Prisons, Gangs, Tattoos, Removal & Liberty

Pictured above: a prison style tattoo gun. Usually crafted from a guitar string, pen barrel and a battery unit from a radio.

STORY HiGHLIGHTS:

  • Liberty Tattoo Removal gives opportunities for individuals tattooed from an unsightly past.

  • Program Coordinator Janet Allenspach says the program most commonly sees tattoos from prison: of drugs, naked women and gang affiliations.

  • Formerly incarcerated inmate and gang member had an area code tattoo removed from his neck.

  • Ex-Correctional Officer Debra Hillman of the California Men’s Colony talks about repercussions for inmates who break the rules by tattooing inside.

 

‘Don’t Cover It Up, Take It Off’ reads the flier for the Liberty Tattoo Removal Program inside CAPSLO, a nonprofit in San Luis Obispo.


Janet Allenspach has been the programs coordinator for the past nine years, and helped to lobby it into existence. LIberty Tattoo Removal started, she says, “because law enforcement and concerned citizens saw a need for formerly incarcerated to get their prison or gang tattoos removed in order to find employment and get off the streets.”


Allenspach has seen all kinds of different tattoos. “But lot’s of gang or drug tattoos,” she says. “Naked women, drug paraphernalia, things like that.”


The program trades 16 community service hours for one laser treatment, for those who qualify for the program, meeting requirements that range from past affiliation in gangs, or with substance abuse and even domestic violence issues.


“A lot of what we see is pretty messed up,”
- Janet Allenspach, CAPSLO


“A lot of what we see is pretty messed up,” she says. “For many individuals we treat, it’s almost like they are getting the tattoo experience they should of had originally.”


“They are excited, and liberated at the change. A sign of overcoming obstacle, or struggle.”


She remembers one patient that went through the program, 25-year-old Richard Hernandez, a formerly incarcerated individual and a two-year sober, recovering addict.


“Growing up in a rough neighborhood, the gang members are the role models,” says Hernandez over the phone from his apartment in Santa Maria. After spending time in and out of jail as a youth, he ended up behind bars for more than a year, getting out at the age of 21.

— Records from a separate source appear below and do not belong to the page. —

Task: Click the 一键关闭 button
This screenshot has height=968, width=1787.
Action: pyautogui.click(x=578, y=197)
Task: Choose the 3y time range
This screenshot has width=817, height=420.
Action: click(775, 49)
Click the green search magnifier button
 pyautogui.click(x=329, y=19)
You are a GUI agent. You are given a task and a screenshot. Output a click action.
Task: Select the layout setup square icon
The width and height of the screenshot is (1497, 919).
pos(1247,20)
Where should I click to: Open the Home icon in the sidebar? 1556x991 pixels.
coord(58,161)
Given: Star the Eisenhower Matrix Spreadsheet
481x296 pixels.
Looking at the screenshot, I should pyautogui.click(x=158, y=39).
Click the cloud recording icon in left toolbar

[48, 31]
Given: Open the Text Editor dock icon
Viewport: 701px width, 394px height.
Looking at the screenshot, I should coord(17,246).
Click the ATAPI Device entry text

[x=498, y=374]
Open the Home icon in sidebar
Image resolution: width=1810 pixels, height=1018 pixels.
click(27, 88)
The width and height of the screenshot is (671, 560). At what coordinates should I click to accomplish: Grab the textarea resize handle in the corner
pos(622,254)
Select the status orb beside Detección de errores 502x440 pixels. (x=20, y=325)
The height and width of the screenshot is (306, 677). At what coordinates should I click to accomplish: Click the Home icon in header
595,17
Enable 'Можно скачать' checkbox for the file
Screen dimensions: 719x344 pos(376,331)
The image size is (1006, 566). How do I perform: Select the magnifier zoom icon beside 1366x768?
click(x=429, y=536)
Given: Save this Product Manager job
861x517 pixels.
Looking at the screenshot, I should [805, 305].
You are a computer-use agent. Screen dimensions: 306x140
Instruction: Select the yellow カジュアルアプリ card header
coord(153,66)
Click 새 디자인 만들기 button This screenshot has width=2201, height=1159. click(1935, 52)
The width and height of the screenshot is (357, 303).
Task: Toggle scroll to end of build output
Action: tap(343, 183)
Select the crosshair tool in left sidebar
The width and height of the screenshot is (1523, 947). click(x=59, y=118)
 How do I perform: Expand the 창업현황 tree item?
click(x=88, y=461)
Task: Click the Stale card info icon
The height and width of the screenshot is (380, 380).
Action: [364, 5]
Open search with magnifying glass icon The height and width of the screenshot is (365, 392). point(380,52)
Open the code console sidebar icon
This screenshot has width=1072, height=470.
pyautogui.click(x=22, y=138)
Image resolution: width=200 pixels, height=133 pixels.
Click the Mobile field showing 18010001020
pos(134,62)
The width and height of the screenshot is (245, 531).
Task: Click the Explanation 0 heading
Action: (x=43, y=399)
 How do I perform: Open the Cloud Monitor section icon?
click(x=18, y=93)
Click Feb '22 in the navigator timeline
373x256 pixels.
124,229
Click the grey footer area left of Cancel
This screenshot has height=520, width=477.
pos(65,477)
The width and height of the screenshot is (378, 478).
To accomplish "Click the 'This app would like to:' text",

He said that while he was there, drugs were available, gang activity was inevitable and tattoo art became a way of mental escape. Although tattoos are commonly used inside as represent for an individual and their gang affiliation, Hernandez said, “While your in there, it feels like personal liberation.”


Debra Hillman worked at the California Men’s Colony for 25 years, retiring a few years ago with lieutenant standing. From her experience as a correctional, she said tattoos are something that is forbidden and rampant.


“When an inmate is caught with fresh ink,” she says, “they lose time.”


It’s not always related to gang affiliation, “not every time,” says Hillman, “sometimes it’s for personal reasons–maybe they’re going through something in their life,”


“prisoners don’t really have personal lives.”
-Debra Hillman, Ex-Correctional Officer


“But of course, prisoners don’t really have personal lives.” Hillman said.


“they make from them from the cartridges from the ink pens they steal from the education center. Or they’ll take the motors out of their radios, to make into a gun.”


Hernandez, thinking back, says it wasn’t until he got out that he realized how great the scope was between being a functioning member of society.


“All I knew was that I did not want to end up back in there.”


TAT STATS BEHIND BARS:

*Results compiled from this 2008 report.

  • Hepatitus is rampant. Prisons don’t test inmates for it among introduction, and in the study 27% of respondents reported somebody using the same needle.

  • It’s common: 41% of respondents reported receiving a tattoo while behind bars.

  • There are two main methods. The stick and poke requires only a needle and ink cartridge, while some make tattoo guns from the motors in the radios.


Hernandez decided to change. He followed his mandated drug and probation programs and used the Liberty Tattoo Removal program, exchanging more than 30 hours of community service to  remove a large “805” prison tattoo from the right side of his neck.


“It definitely helped me to move on, take my life back.” Henandez said.


He said he finds some enjoyment in the job he’s had over the past 8 months, and relishes in things like using the internet, having a cell phone and still, drawing—something that drew him to tattooing and gang culture in the first place.


“I think that I will still get tattoos in the future,” says Hernandez. “But in a place that can be hidden, and original art works.”